君がくれた無垢な愛を僕は今日も抱きしめる
穏やかな表情をした亮平はとても幸せそうに見えて、ここ数年彼はこんな顔をしたことがあっただろうかと記憶を辿るがまったく思い当たらない。

「長谷川さん、車椅子ってどうやってたたむんですか? これってたためますよね? あれ? たためない?」

長谷川が亮平を車に乗せる介助をしている間に、陽茉莉は車椅子をたたもうと苦慮していた。
長谷川はすぐに駆け寄る。

「ああ、すみません。すぐにやりま――」

「やり方、教えてください。私もできるようになりたいので」

ニコリと微笑む陽茉莉はとても穏やかで慈悲深い。そして裏表がなく綺麗な瞳をしている。
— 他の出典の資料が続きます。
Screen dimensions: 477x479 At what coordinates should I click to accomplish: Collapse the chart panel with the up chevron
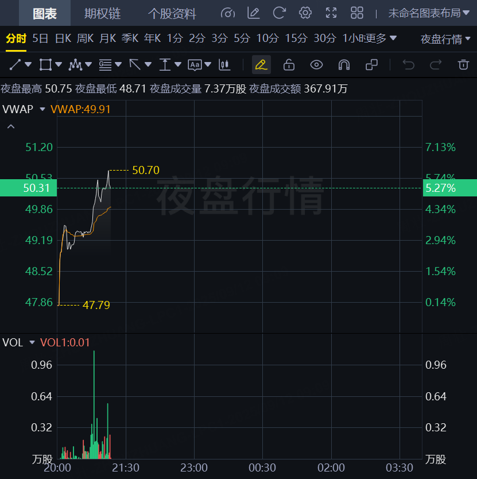click(10, 126)
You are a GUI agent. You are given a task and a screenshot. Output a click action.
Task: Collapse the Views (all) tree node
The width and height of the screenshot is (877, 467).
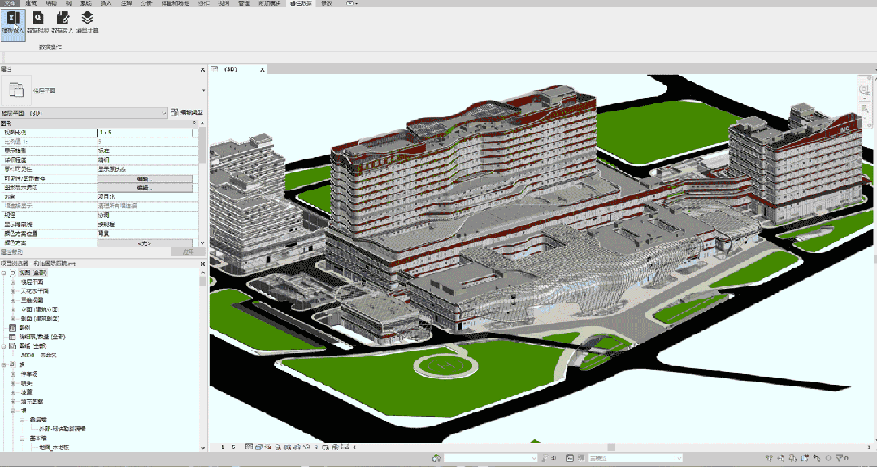pos(4,273)
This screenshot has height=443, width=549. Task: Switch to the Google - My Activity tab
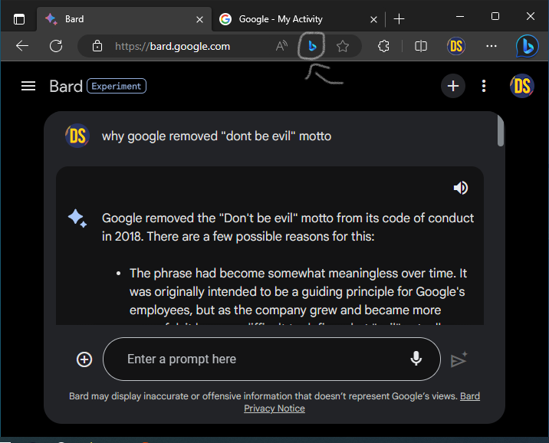click(x=281, y=19)
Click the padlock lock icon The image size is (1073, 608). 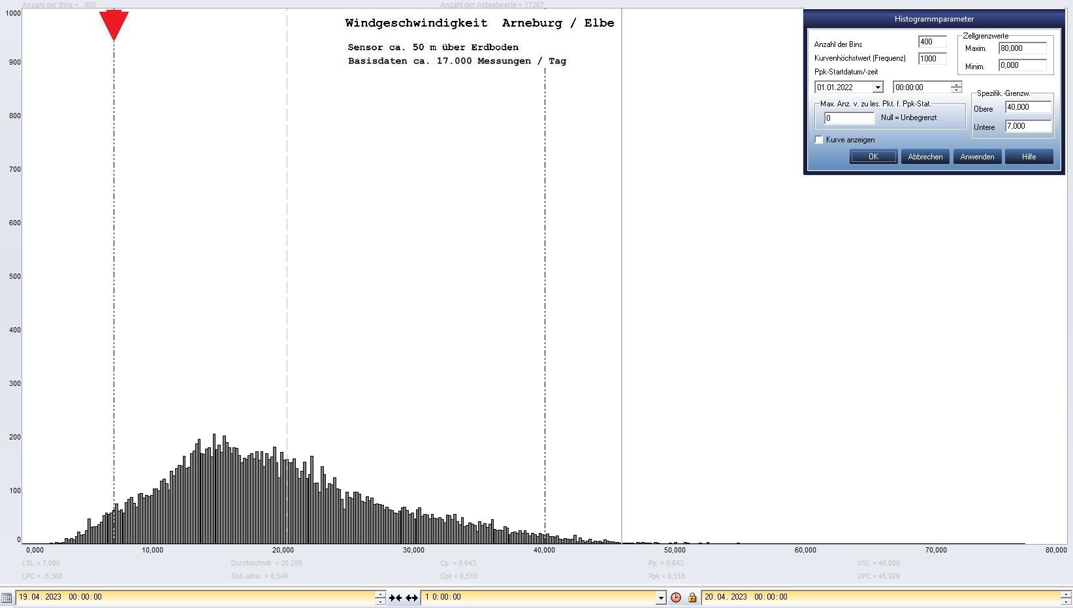point(692,598)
「……はい、ありがとうございます。では、ここをですね――」

長谷川が説明をすると陽茉莉は真剣に聞きながら手を動かしていく。

「――ああ、そういうことかぁ。うん、できた! 長谷川さん、ありがとうございます。次からは一人でもできそうです」

そして嬉しそうに笑う。
屈託のない無垢な笑顔。
人の心をあたたかくするそんな雰囲気が漂う。

ああ、そうか。
きっと亮平は陽茉莉のそんなところに惹かれたのだろう。

幼少の頃より亮平の側にいる長谷川だからこそ感じる、亮平の小さな変化。

事故をしてからの亮平の不安定な心を支え続けてきた長谷川は、誰よりも亮平の幸せと安寧を願っている。

誰も引き出せなかった亮平の真の笑顔。
そうだ、事故をする前の亮平はこんな風に柔らかく笑うお坊ちゃまだった。
その笑顔を引き出したのは、まぎれもなく陽茉莉だ。

それがとても嬉しい。

(嬉しいけれど……)

「長谷川さん、車椅子はどこに乗せますか?」

「私がやりますから大丈夫ですよ。矢田様もどうぞお乗りください」

「陽茉莉、こっちにおいで。長谷川さん、ありがとう」

「ありがとうございます、長谷川さん」

「とんでもございません」

長谷川はニコリと微笑む。

ほんの少しだけ、本当にほんの少しだけなのだが、寂しさを感じてしまったのは長谷川の心の内に秘めておいた。

この先も二人の関係が深くなることを切に願いながら。